(Saved data entries)
========================================================================

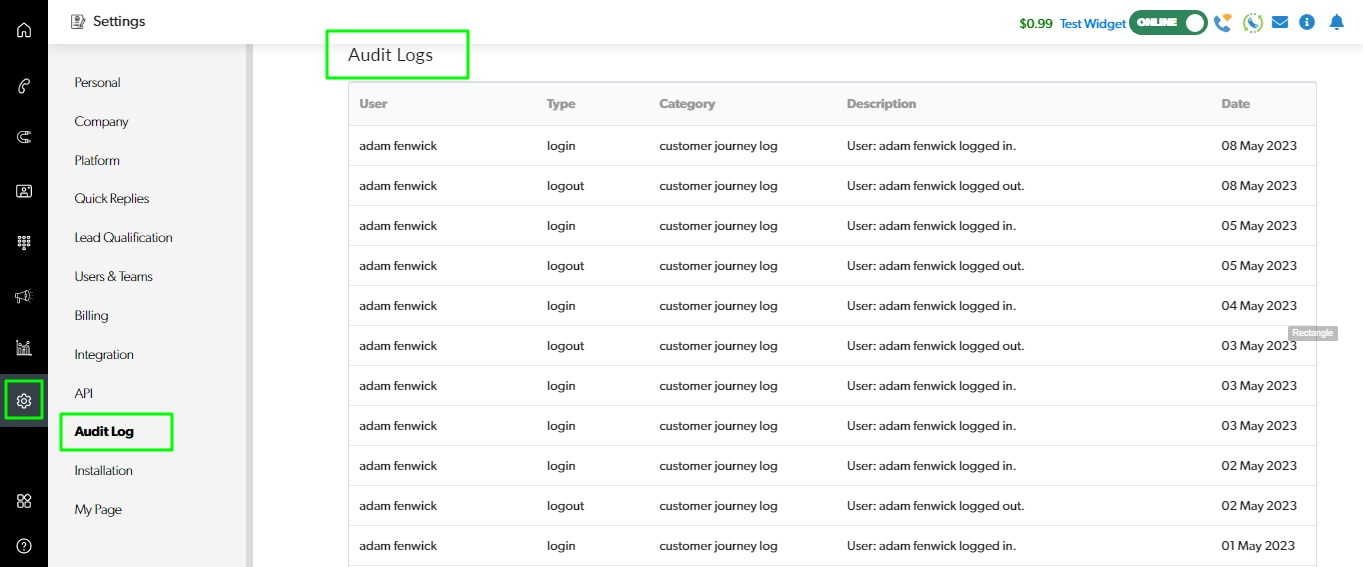This screenshot has height=567, width=1363.
Task: Open the Calls phone icon in sidebar
Action: point(24,86)
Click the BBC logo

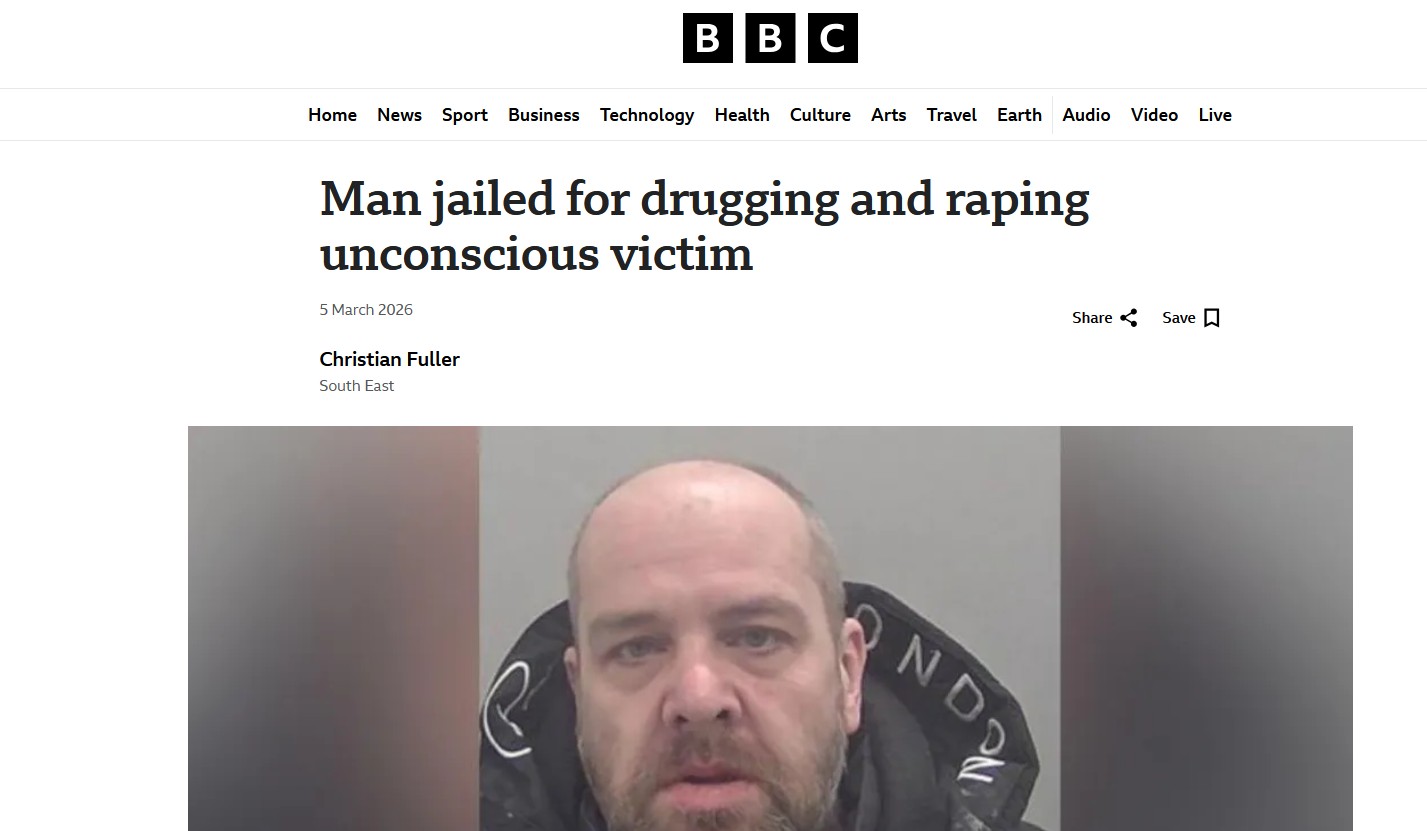[x=770, y=38]
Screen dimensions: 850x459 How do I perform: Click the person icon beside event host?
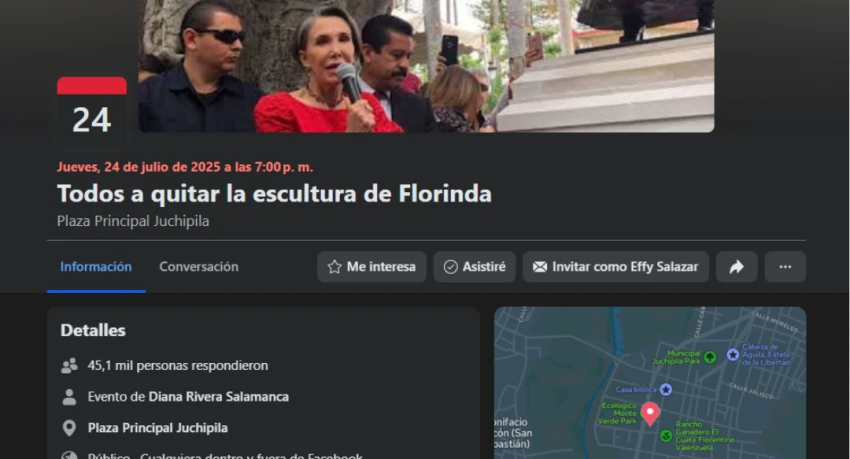(x=69, y=397)
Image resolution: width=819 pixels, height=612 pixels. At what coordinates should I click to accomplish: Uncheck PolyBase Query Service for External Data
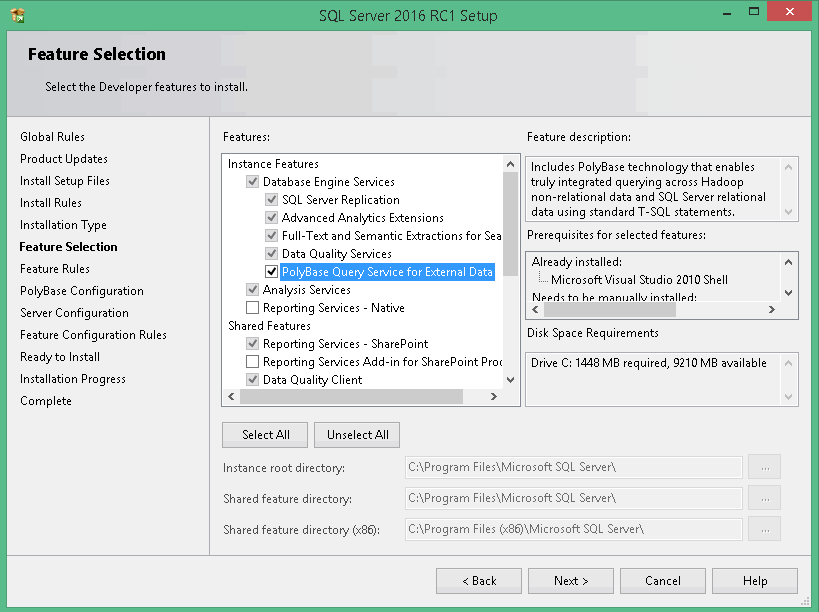click(270, 271)
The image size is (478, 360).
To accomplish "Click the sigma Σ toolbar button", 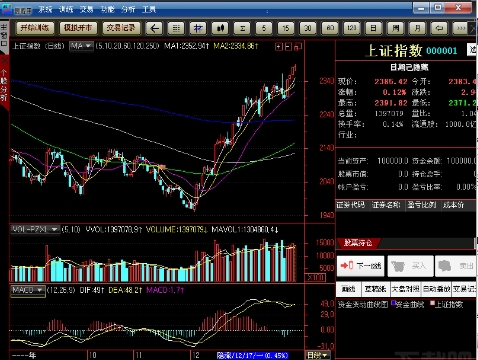I will point(242,28).
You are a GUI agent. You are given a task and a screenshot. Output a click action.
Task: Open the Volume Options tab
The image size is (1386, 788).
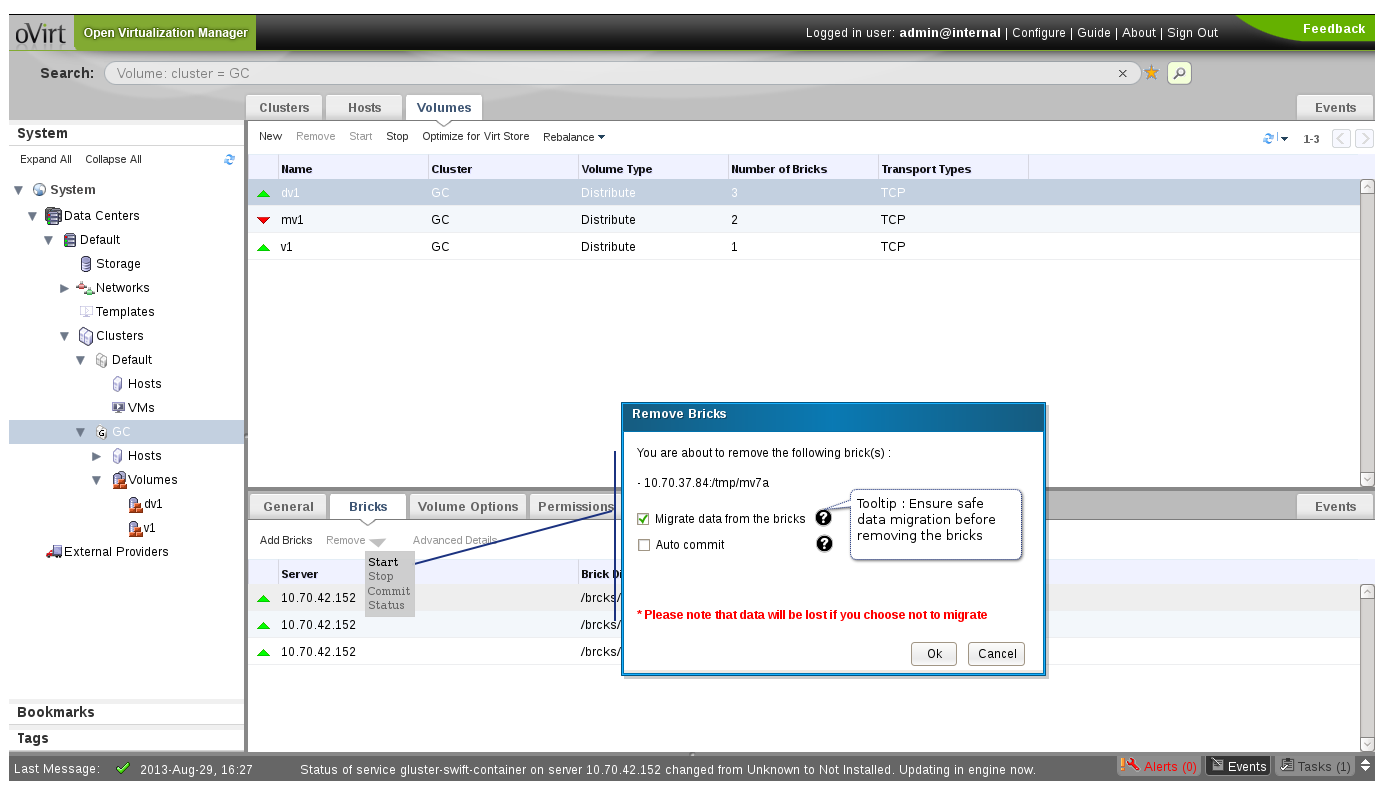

========================================================================

### [Try it]
Copy exactly the lines from the one containing "Task: Open the Volume Options tab" through the last line of the records above, including both, and omit every picture.

### [Reply to the exercise]
Task: Open the Volume Options tab
The image size is (1386, 788).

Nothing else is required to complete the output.